Friday, August 03, 2012

Confusing Flight Services

This isn't a complaint about flight service specialists being confusing or providing confusing services. Canadian FSS are exceedingly awesome. It's a story about how I confuse flight services. I'll start at the confusing part. Airports, callsigns and aircarft type changed to confuse you.
"Beaver River Radio, this is Aviatrix"

[obligatory pause long enough to make me reach for the CFS to check that I have the correct frequency. Turns out that answering me on the radio isn't the only duty a flight services specialist performs]

"Aviatrix, Beaver River Radio"

"Beaver River, Aviatrix is a Yellow-Bellied Sapsucker Airplane overhead Skunk Lake on a VFR flight plan from Home Base to Skunk Lake. Request to amend my flight plan: new destination Home Base, eta 1915."

[pause, this one not obligatory]

"Aviatrix, confirm you are overhead Skunk Lake on a flight plan to Skunk Lake and you want to amend your destination to Home Base?"

See we left home base with work to do at Skunk, Chicken, Elk, and Slime Mould, but the Chicken work was really easy and the Slime Mould work was cancelled en route, leaving us with enough gas to go home once we were done with Skunk. I wonder if that FSS guy called the folks on the ground at Skunk to see why an aircraft on a flight plan to there would elect to go home rather than land, when they were already overhead. Probably not. I'm sure they figured it out.

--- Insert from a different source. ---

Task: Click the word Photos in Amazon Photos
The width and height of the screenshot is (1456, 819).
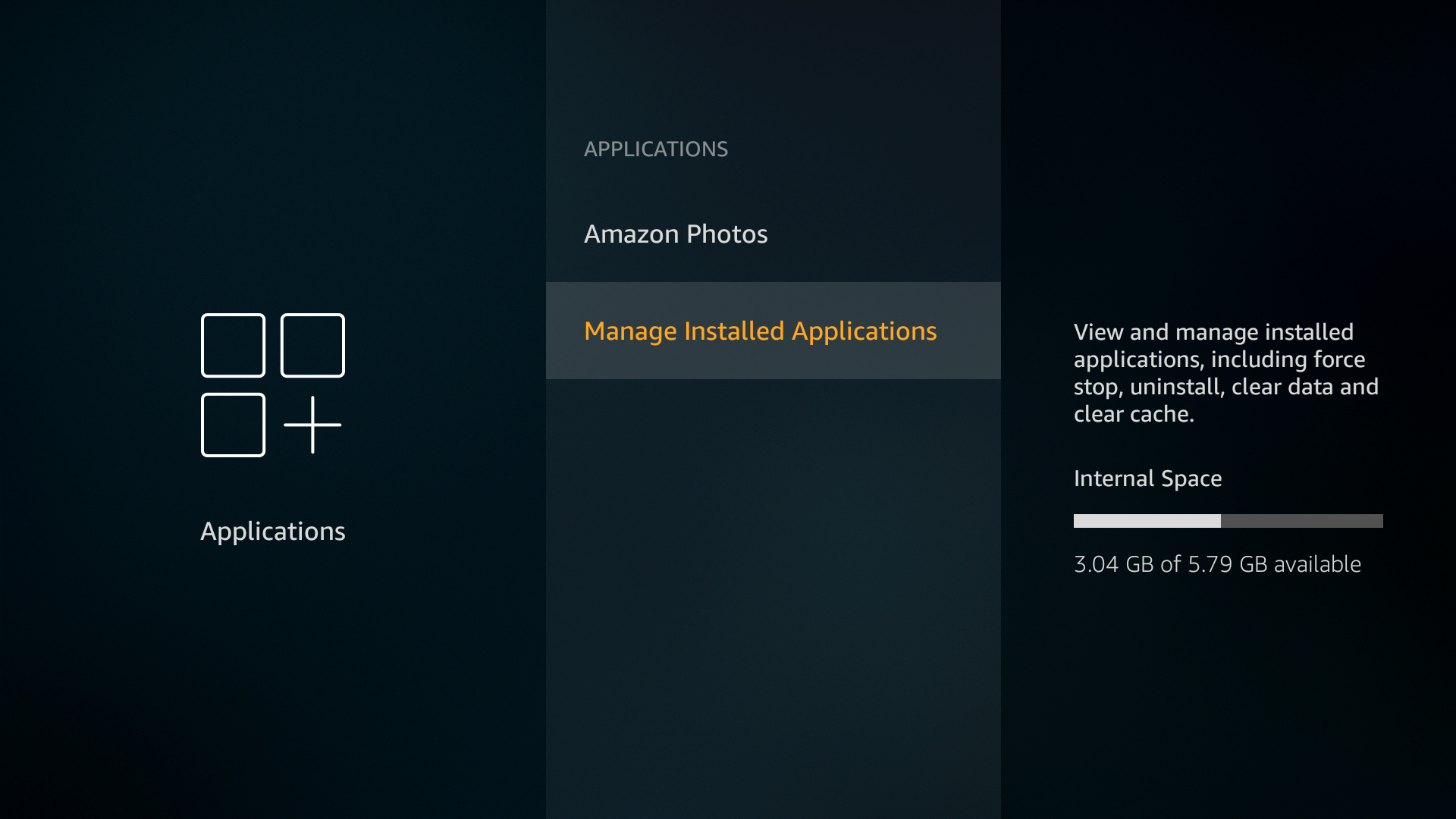Action: 726,234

We touched down at Home Base three minutes late at 1918. Someone hit a bird on takeoff not long before we arrived, so they sent us to go hold for a bit while the guys in pick up trucks cleaned up the little feathered corpse. I hope it was just feathers, with no aircraft parts mixed in. It was all over by the time we got to the runway.

1 comment:

zb said...

"Airports, callsigns and aircarft type changed to confuse you." - You're sure this wasn't meant to be "... amuse you"?

Glad to see you keep your humor, just like the header indicates. Also: Glad to know that Canada looks much better than most Canadian places are called.